Milo añadió que el General le había dicho, cuando los coches de ambos estaban esperando en el paso a nivel en Flintmarket, que su mujer no creía que Lolita llegara nunca a venderse en un sitio tan entrañable y aletargado como Hardborough.
– Prefiero no tener ninguna de esas cosas en cuenta. Si Lolita es un buen libro, entonces lo venderé en mi librería.
– En el peor de los casos ganaría dinero, ¿sabe?
– Ésa no es la cuestión -respondió Florence. Y, de verdad, no lo era.
Se preguntó por qué últimamente se hablaba de forma tan recurrente del peor de los casos. Hacía sólo unos días, en los pantanos, Raven le había enseñado unas suculentas hierbas verdes que, según dijo, se consideraban un manjar en Londres, y que alcanzarían un buen precio si las enviaba allí.
– Esto le puede ser de ayuda, señora Green, si las cosas no salen como es de esperar.
– Nos va bastante bien, de momento -le dijo a Milo-. Haré caso de sus buenos consejos sobre Lolita en su debido momento.
Milo pareció vagamente desilusionado.
– Deme un ejemplar de Bunty -dijo.
Florence le dijo que había un montón enorme en la parte de atrás, pero que no podía deshacerse de ninguno sin el permiso de Christine. Y las clases no terminaban hasta las tres y media.
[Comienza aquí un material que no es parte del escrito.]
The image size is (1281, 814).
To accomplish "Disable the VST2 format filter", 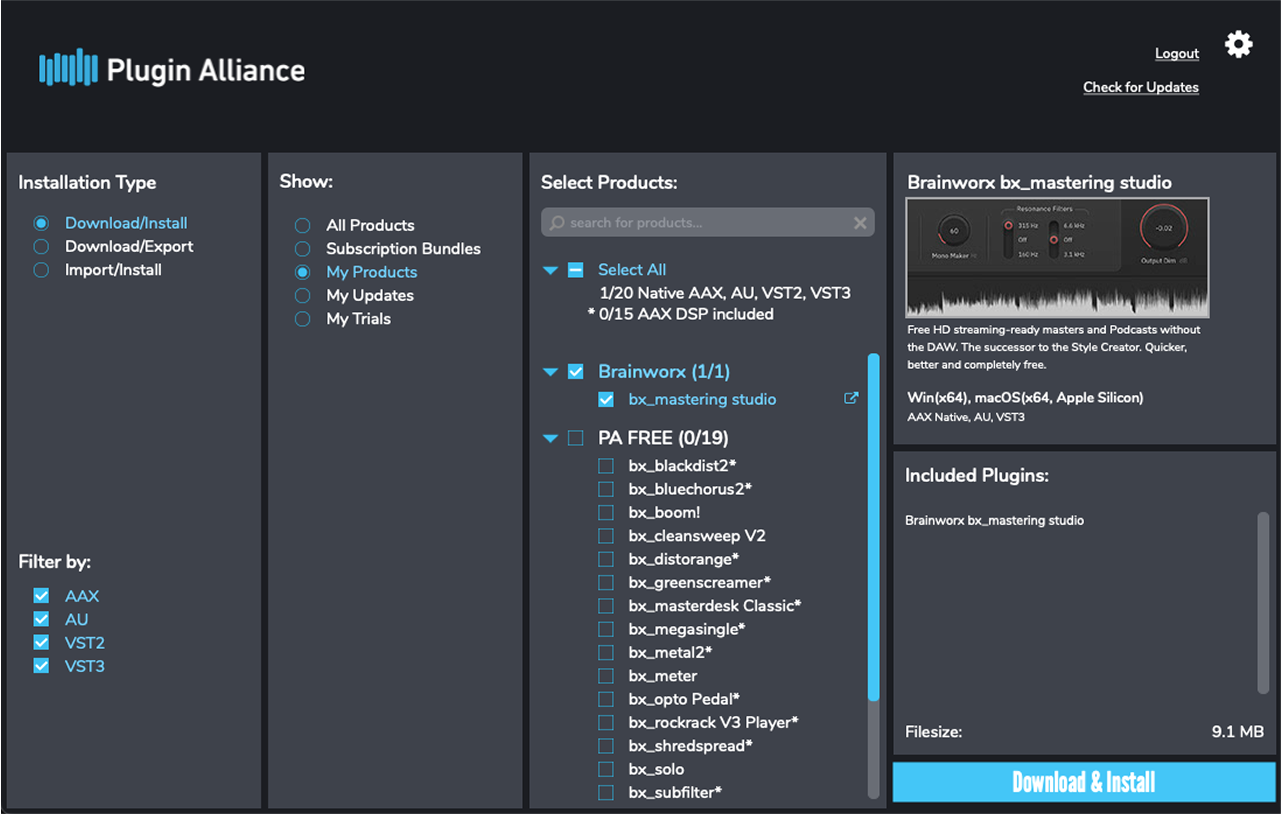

Tras seis meses de negocio, Florence calculó que tendría unas 2500 libras en mercancía en el almacén; le debían unas 80 libras y su balance corriente con el señor Keble era de un poco más de 400 libras. Eso significaba un activo circulante de 3000 libras. Se alimentaba en gran medida de té, galletas y arenques, y no había gastado prácticamente nada en publicidad, si exceptuaba (y eso porque no podía hacerle el feo al vicario) un anuncio que puso en la hoja parroquial. Sus gastos de personal seguían siendo de 12 chelines y 6 peniques a la semana, 30 chelines durante las vacaciones. No hacía descuentos a nadie, excepto a la escuela primaria. Despachar no se parecía en nada a lo que había hecho en Müller's. Los vecinos estaban acostumbrados a dejarle cosas cuando pasaban por allí. Cualquiera que tuviera un vehículo de dos o cuatro ruedas (no sólo el servicial de Wally) era un portador potencial de algo. Ella misma se disponía a tomar el ferry para cruzar el Laze, ya que ese día tocaba media jornada, para llevar treinta ejemplares del Manual para el Reconocimiento de las Flores Silvestres al Instituto de la Mujer. Al recordarlo, cogió el libro de arriba del montón y miró las ilustraciones en busca de la planta de los pantanos que le había enseñado Raven. No se decía ni una sola palabra sobre ella.